Extranuclear or nongenomic effects of thyroid hormones do not require interaction with the nuclear receptor, but are probably mediated by specific membrane receptors. This review will focus on the extranuclear effects of thyroid hormones on plasma membrane transport systems in non mammalian cells: chick embryo hepatocytes at two different stages of development, 14 and 19 days. At variance with mammals, the chick embryo develops in a closed compartment, beyond the influence of maternal endocrine factors.

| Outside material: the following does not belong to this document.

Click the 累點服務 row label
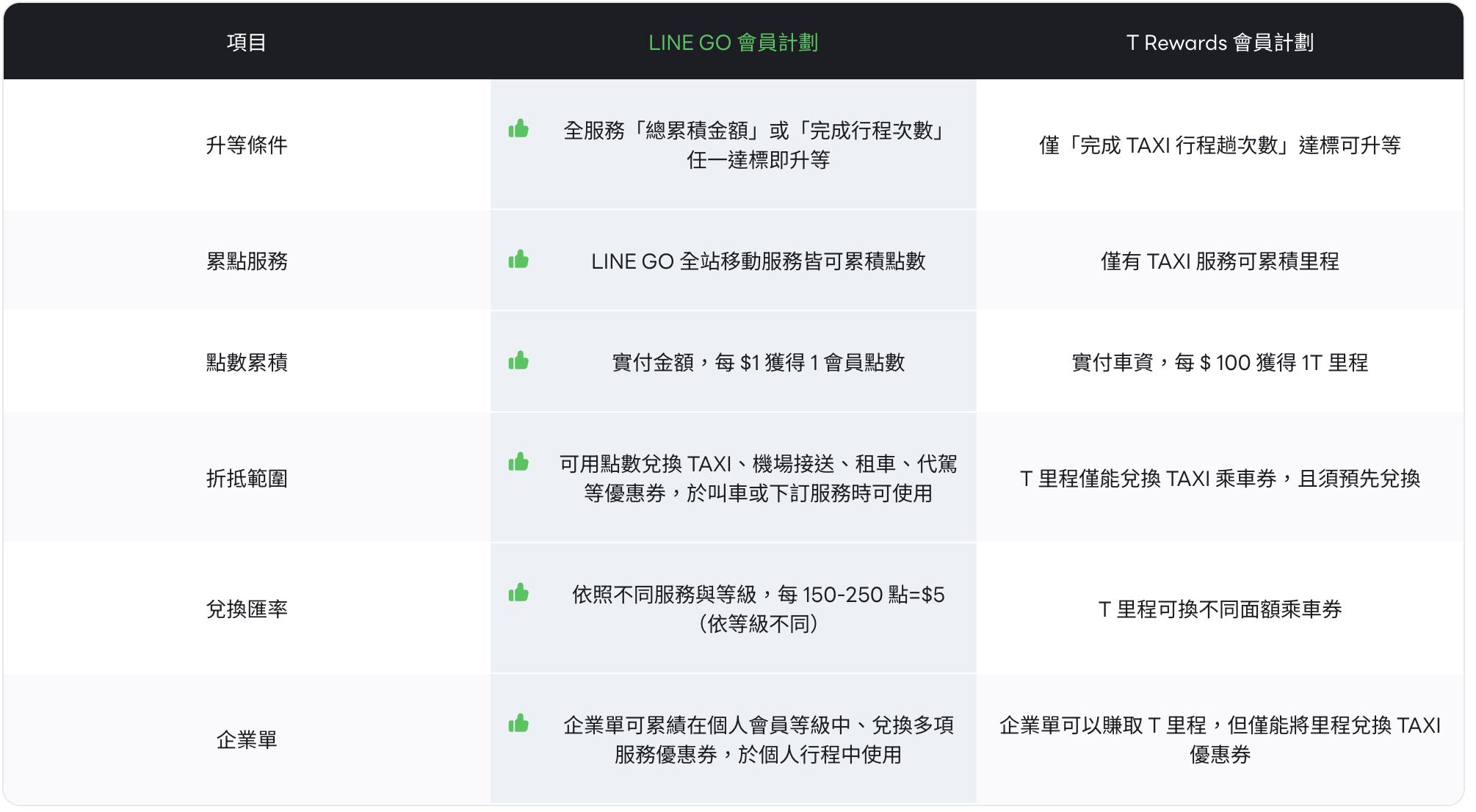 pyautogui.click(x=247, y=261)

Thyroid hormones inhibit the Na+/K+-ATPase but stimulate the Na+/H+ exchanger and amino acid transport System A with different dose-responses: a bell-shaped curve in the case of the exchanger and a classic saturation curve in the case of System A. These effects are mimicked by the analog 3,5-diiodothyronine. Signal transduction is mediated by interplay among kinases, mainly protein kinase C and the MAPK pathway, initially primed by second messengers such as Ca2+, IP3, and DAG as in mammalian cells. Thyroid hormones and 3,5-diiodothyronine stimulate thymidine incorporation and DNA synthesis, associated with the increased levels and activity of cyclins and cyclin-dependent kinases involved in the G1/S transition, and also these effects have their starting point at the plasma membrane. Increasing evidence now demonstrates that thyroid hormones act as growth factors for chick embryo hepatocytes and their extranuclear effects are important for prenatal development and differentiation.